Trying to ignore the small stuff is harder, if you're Arabic

by Michael S. Kaplan, published on 2008/11/11 10:01 -05:00, original URI: http://blogs.msdn.com/b/michkap/archive/2008/11/11/9056745.aspx


Via the Contact link, Alain asked:

Hello Michael,

I ask you about a problem I searched on the net all morning and get no response.

We work à UNESCO (Paris/France) on a multi-lingual database (SQL Server 2005). We actually add Arabic to a English/French/Spanish/Russian thesaurus.

We have Arab people at Alexandria test our application and they complained about not getting response when searching in Arabic with letters having not the same diacritics (e.g. Alif with and without Hamzah).

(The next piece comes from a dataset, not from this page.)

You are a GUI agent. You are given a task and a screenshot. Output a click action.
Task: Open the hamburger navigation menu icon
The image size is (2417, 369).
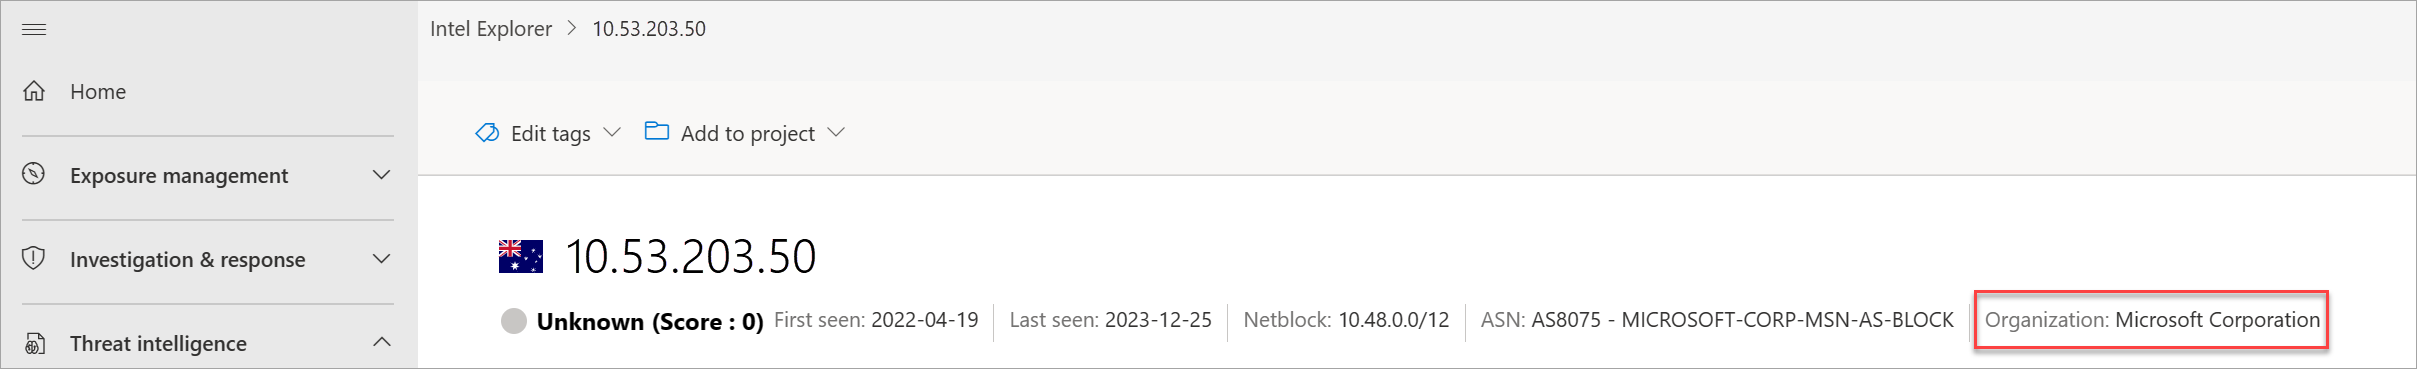pyautogui.click(x=34, y=29)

We use SQL_Latin1_General_CP1_CI_AI, but I tried with Latin1_General_CI_AI and Arabic_CI_AI and got the same result.

My questions : is there a way to add my own collation to a SLQ 2005 server. Or is there a collation just ignoring *all* diacritics for every UNICODE character ? And why does Arabic_CI_AI  not ignore Hamzah on Alif ?

I wonder if I am the only guy around the world searching Arabic text on a SQL Server database. I am not an Arabic reader not speaker, but it seems the the requirment is very basic for Arabic...

Thank you and, please, forgive my poor English

Very good bunch of issues in there that all deserve some coverage! :-)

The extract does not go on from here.